* **EXERCISE MATERIALS**:
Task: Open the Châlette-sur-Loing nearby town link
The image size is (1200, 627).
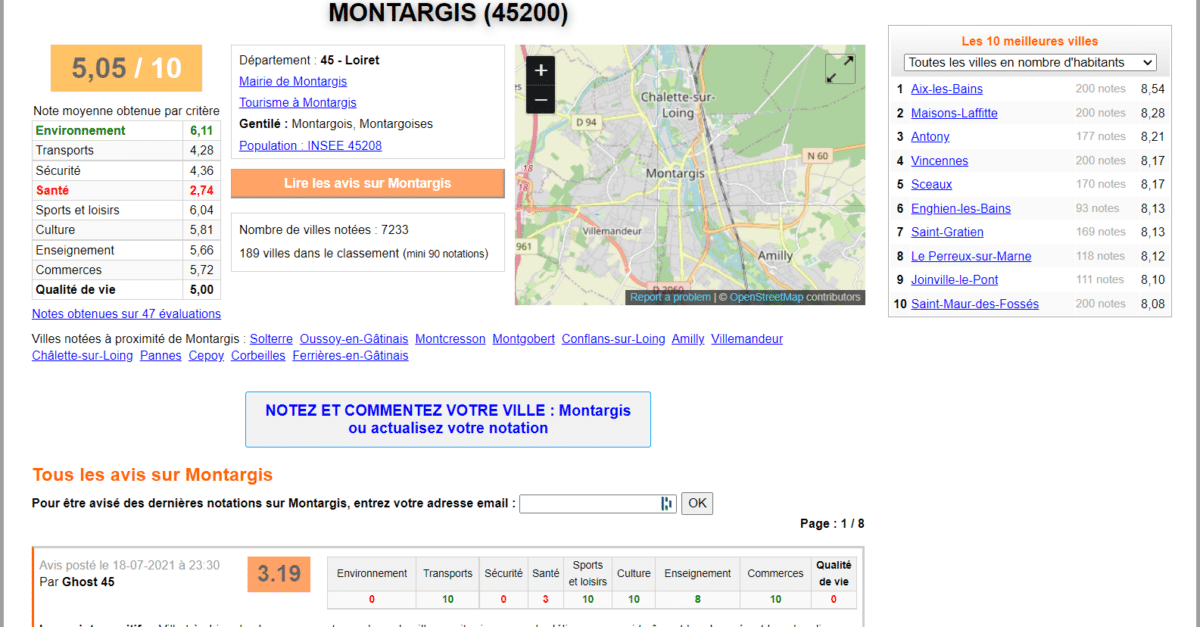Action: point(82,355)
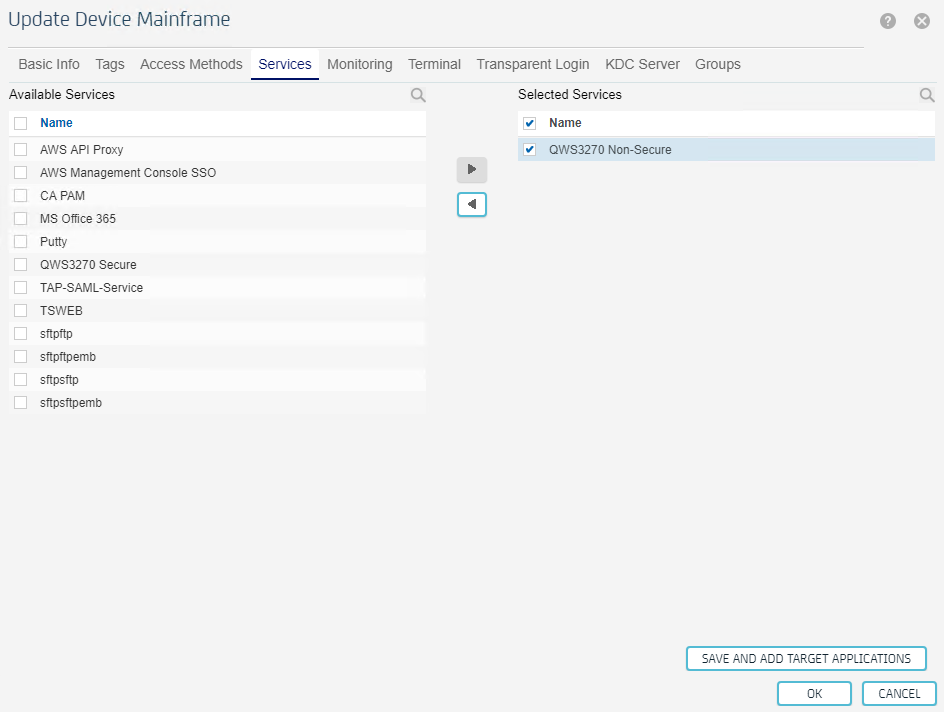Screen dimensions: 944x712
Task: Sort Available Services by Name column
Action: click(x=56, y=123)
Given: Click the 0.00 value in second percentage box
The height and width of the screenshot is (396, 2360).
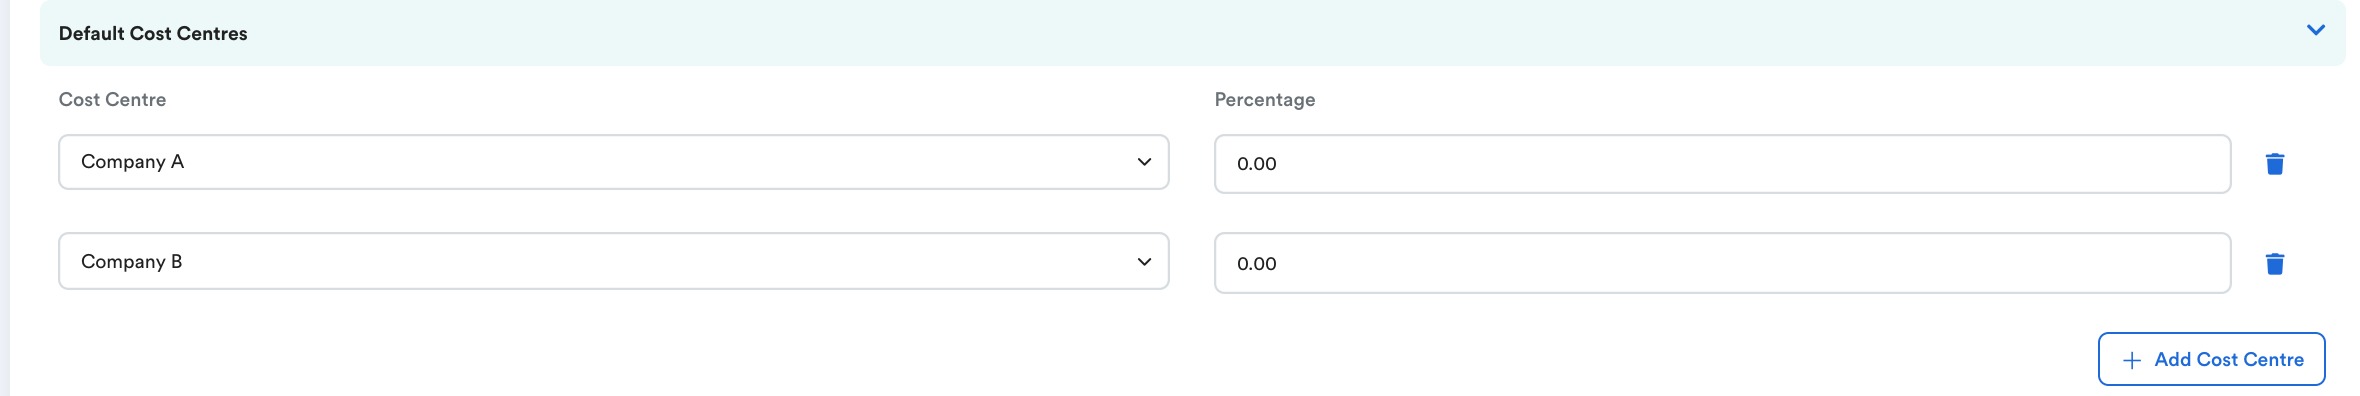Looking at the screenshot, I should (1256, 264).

* **INSTRUCTIONS TO FOLLOW**:
Copy only the lines running from the one that holds "Given: Click the" through the last line of the data, and include both of those lines. Do not copy any pictures.

* **WRITTEN RESPONSE**:
Given: Click the 0.00 value in second percentage box
The height and width of the screenshot is (396, 2360).
Looking at the screenshot, I should (1256, 264).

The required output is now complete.